A principal influência para o found footage enquanto estilo veio da literatura. Romances epistolares, principalmente os góticos e/ou com elementos marcantes de terror alinham a narrativa e organização e seleção dos fatos contados por meio da subjetividade do personagem, ou seja, de seu olhar para os recortes da realidade, carregando seus temores pessoais, preconceitos e perspectivas sobre as situações. Drácula (1897), escrito pelo irlandês Bram Stoker (1878 - 1912), é contado por meio de cartas, em que cada passagem fornece uma peça adicional para que o leitor monte esse quebra-cabeça que é o Conde Drácula. O labirinto de nossa psique é xilogravada em um desenho sutil que combina os elementos fornecidos pelo livro e complementados por nossa própria cognição. Assim é o found footage, sendo que nossa interação com as câmeras é o mais próxima possível, em primeira pessoa, embora a mídia audiovisual se concentre no que já tratamos acima por “olhar” do narrador. Não necessariamente sabemos seus pensamentos, mas temos acesso o que e como a pessoa que opera a câmera olha para o mundo.


Em A Bruxa de Blair (1999), temos o título que ajudou o subgênero a explodir na mídia e no gosto popular, por meio tanto de uma produção dedicada quanto uma inusitada campanha de divulgação, que preocupou a todos ao dizer que o filme não era uma ficção, mas um documento perturbador de jovens que desapareceram em Burkittsville, nos Estados Unidos. O filme é o mais clássico exemplo do terror found footage, por reunir e consolidar os elementos que colocaram o estilo no mapa: a câmera pessoal trêmula, uma dúvida crescente do medo e a vigilância do horror e elementos que o conectem com a realidade, emprestando um toque de veracidade que pode causar náuseas e paranoia nos espectadores. 


O recurso realista tem forte eco nas obras do escritor norte americano H.P. Lovecraft (1890 - 1937), que mostrava uma preferência por personagens acadêmicos ou estudiosos crônicos.
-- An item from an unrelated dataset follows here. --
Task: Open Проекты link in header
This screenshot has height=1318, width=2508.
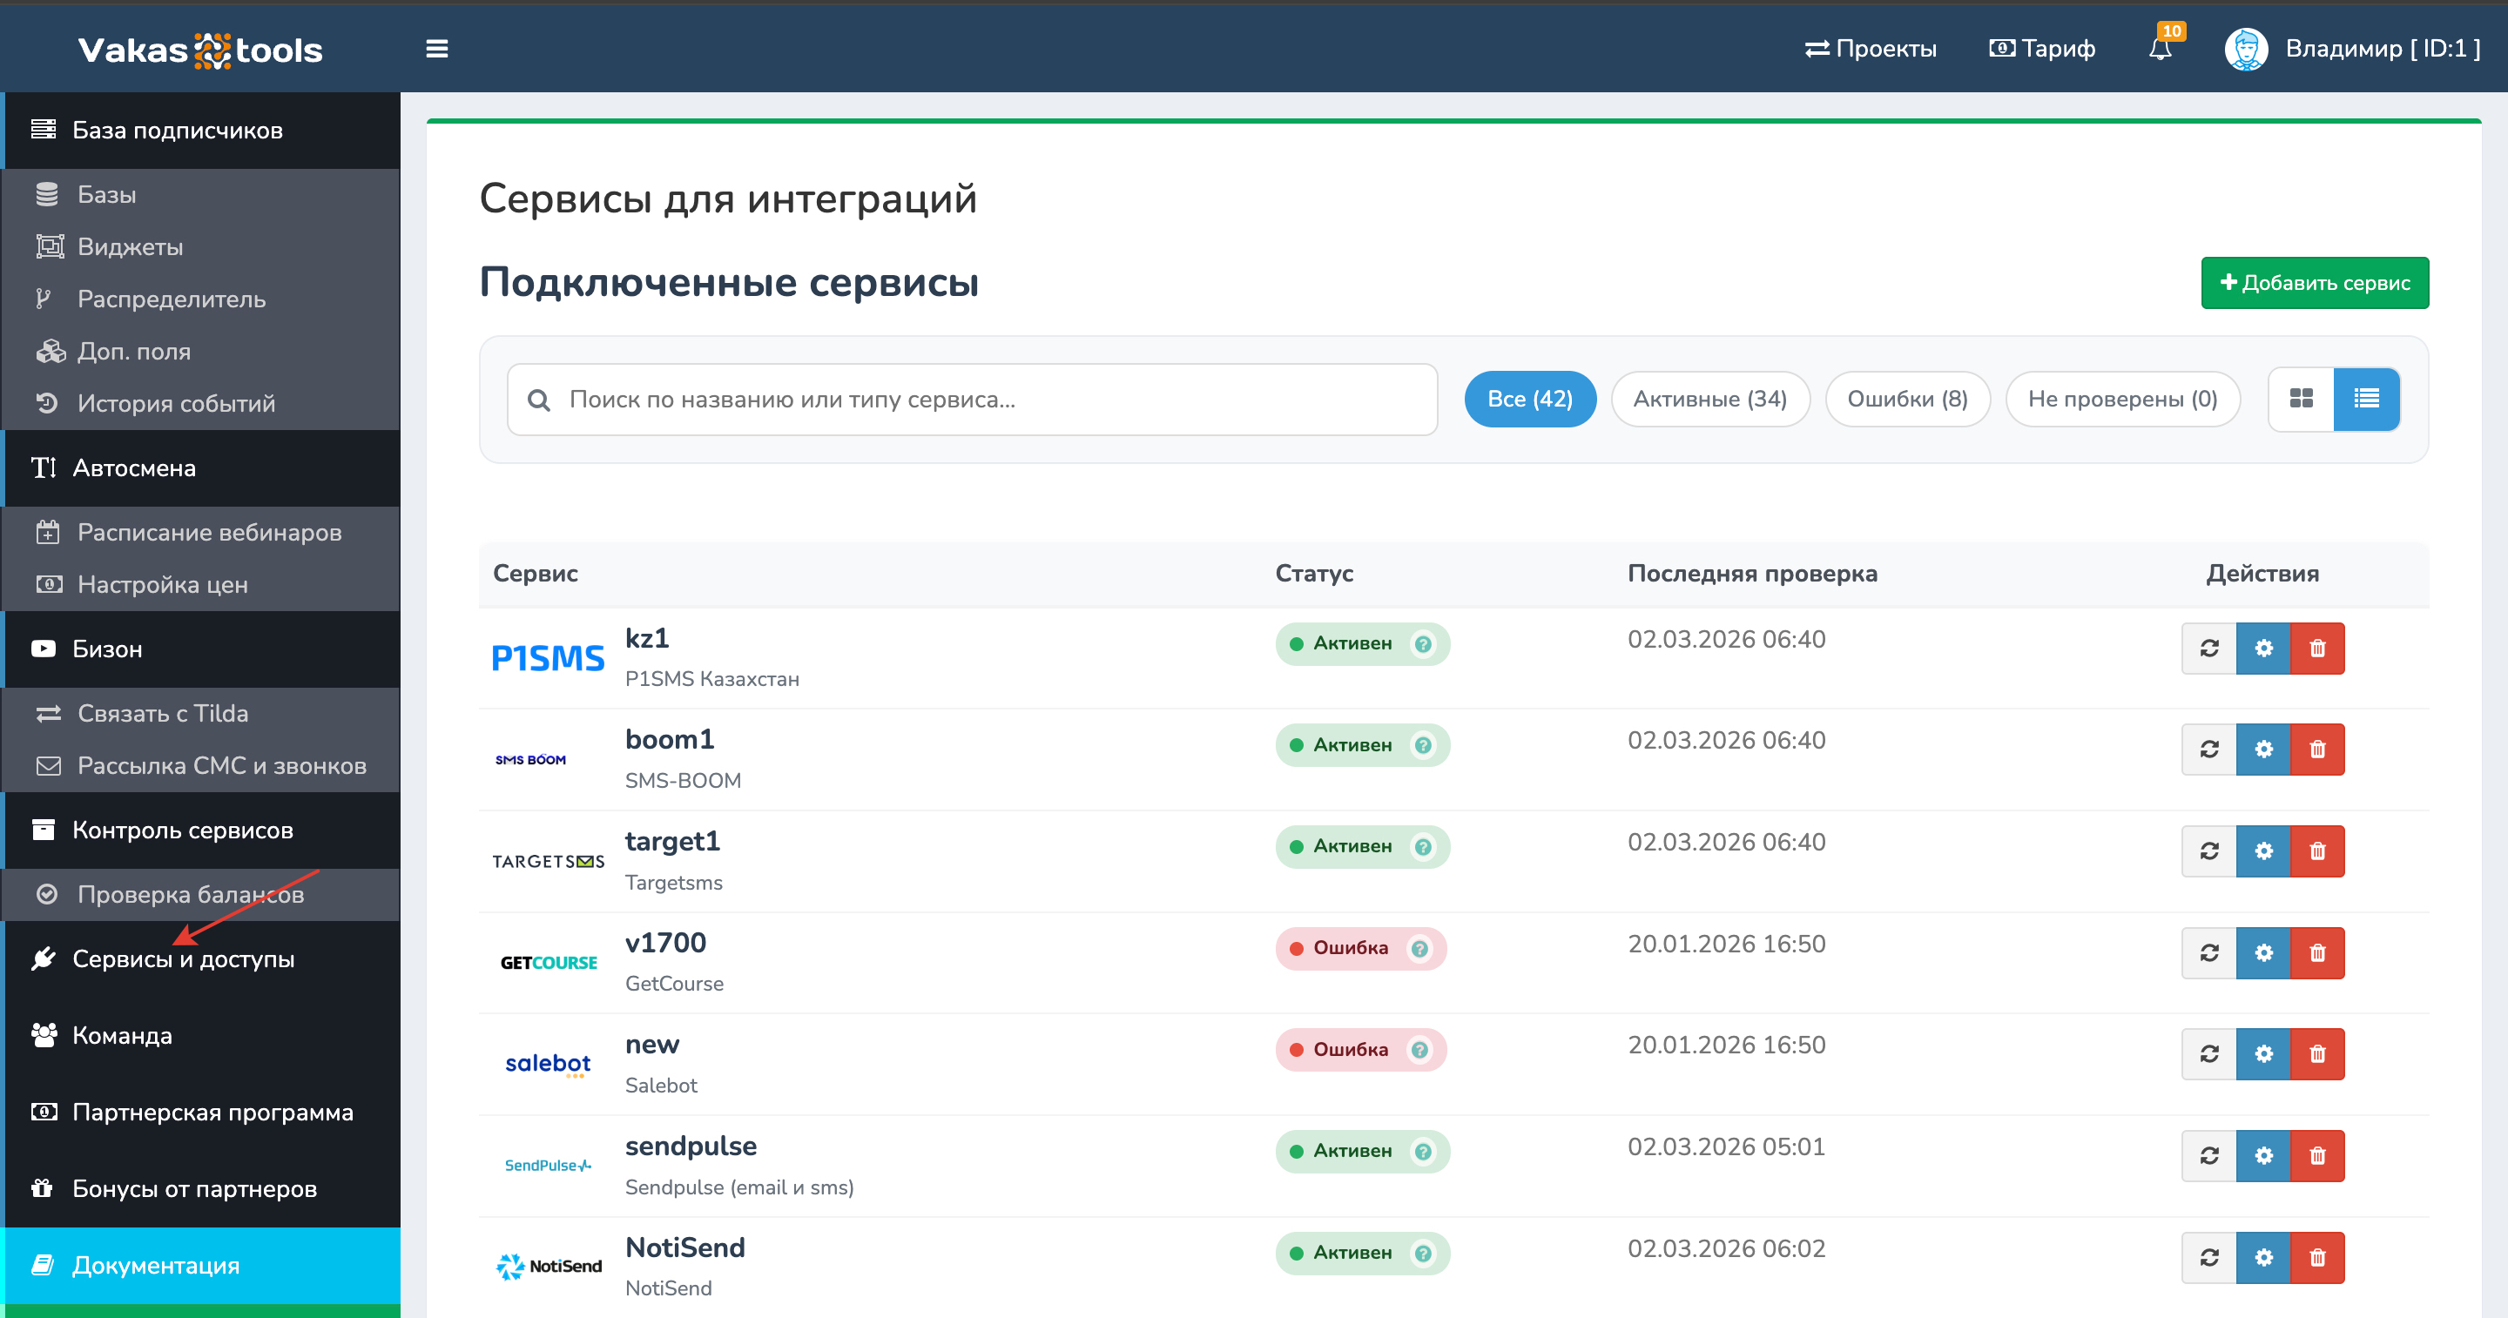Action: coord(1870,49)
Principalmente nos acadêmicos, temos histórias que infiltraram o “horror cósmico” típico do autor em estruturas de relatório em tradicionais linguagens científicas ou um pouco mais formais apenas. A crescente de horror se dá com o “enlouquecimento” dos personagens e profundas e assustadores alterações na narração até o cume de um horror iminente e inevitável.


Por fim, trago uma variedade ainda mais inquietante do found footage que vem em tirar o espectador de seu lugar de conforto de observador em primeira pessoa. O filme Atividade Paranormal (2009) tira a câmera da mão dos personagens e a coloca longe, quase sempre em um plano aberto. No longa,  um casal é atormentado por problemas no sono, então decidem filmar o quarto durante a noite para verem o que anda acontecendo. A descoberta vem cedo: alguma coisa invisível, no melhor estilo poltergeist, interage com objetos do ambiente caseiro e mesmo com os personagens, derrubando panelas e mexendo em cobertores e no cabelo da protagonista. O sentimento evocado é o de total impotência ante o que está acontecendo, muitas vezes bem devagar. A tensão chega a ser quase sólida às vezes, e o filme nos tortura com uma tensão que não deve em nada para os filmes do Hitchcock. 
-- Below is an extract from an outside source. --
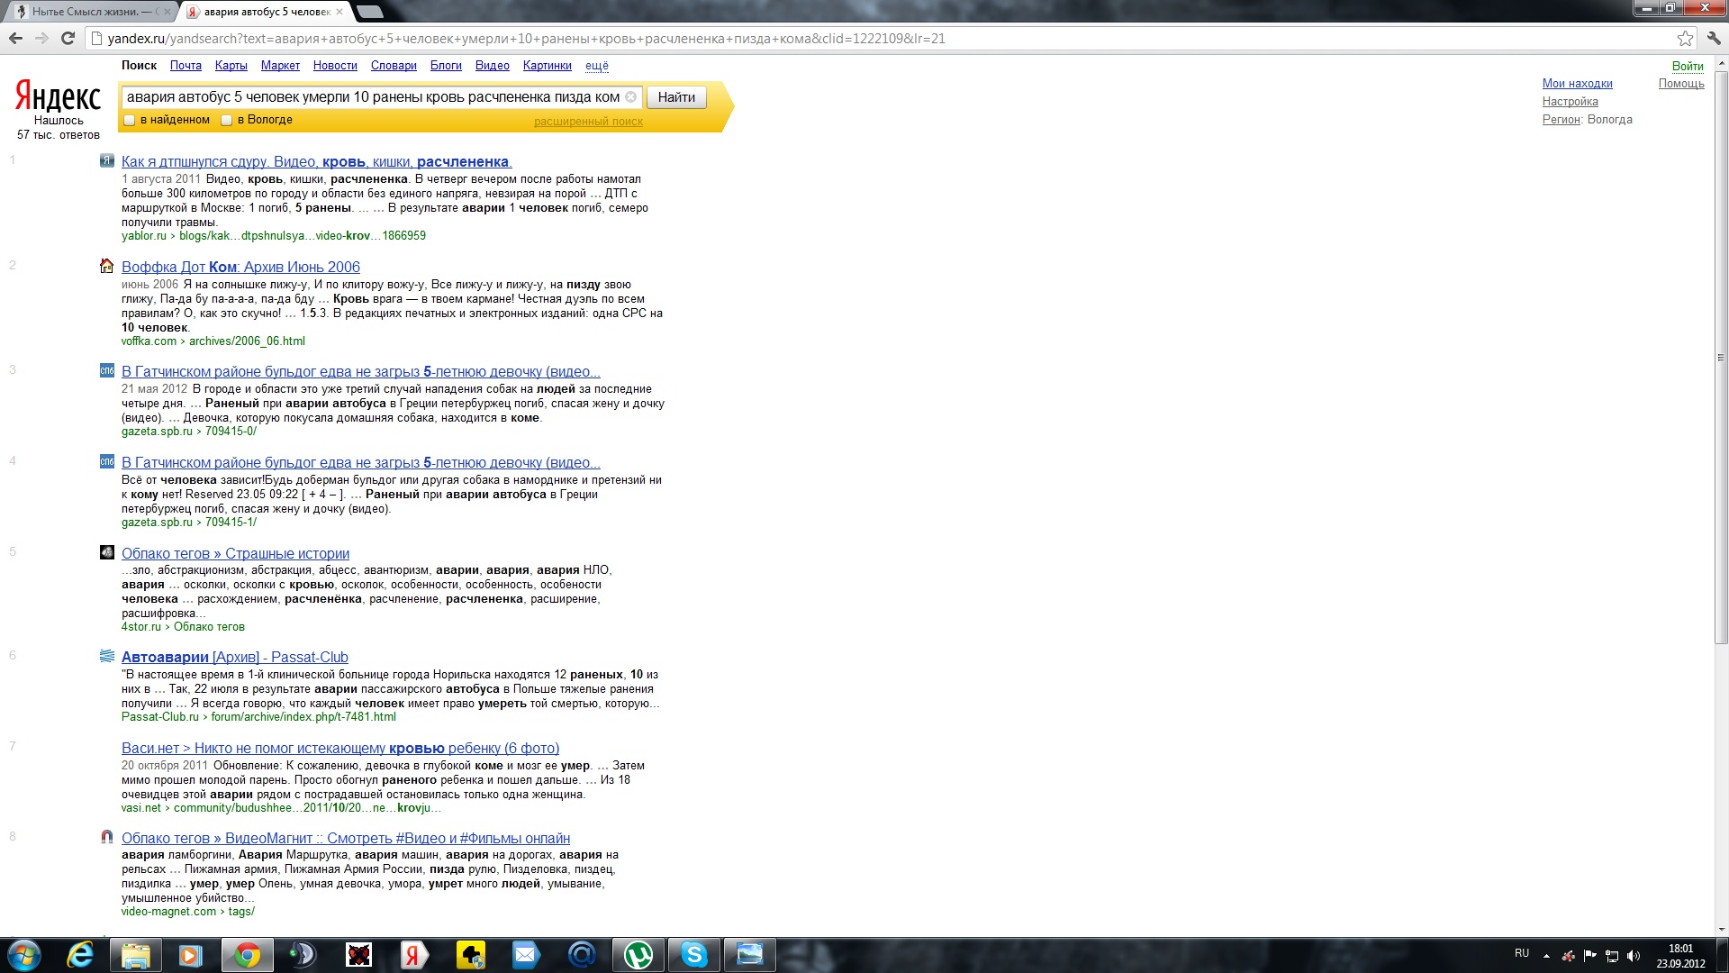Open uTorrent from the taskbar
Screen dimensions: 1729x973
[638, 954]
O subgênero ainda é um tanto relegado, mesmo dentro do circuito do terror, sendo predileto principalmente dos catálogos já bastante recheados dos streamings. O que acaba sendo uma deliciosa metalinguagem descobrir e tirar o pó de um desses filmes quando se prospecta muito em um catálogo de filmes. 

Só advirto que tenham cuidado com os arredores e não desobedeçam às etiquetas que dizem “não assista”.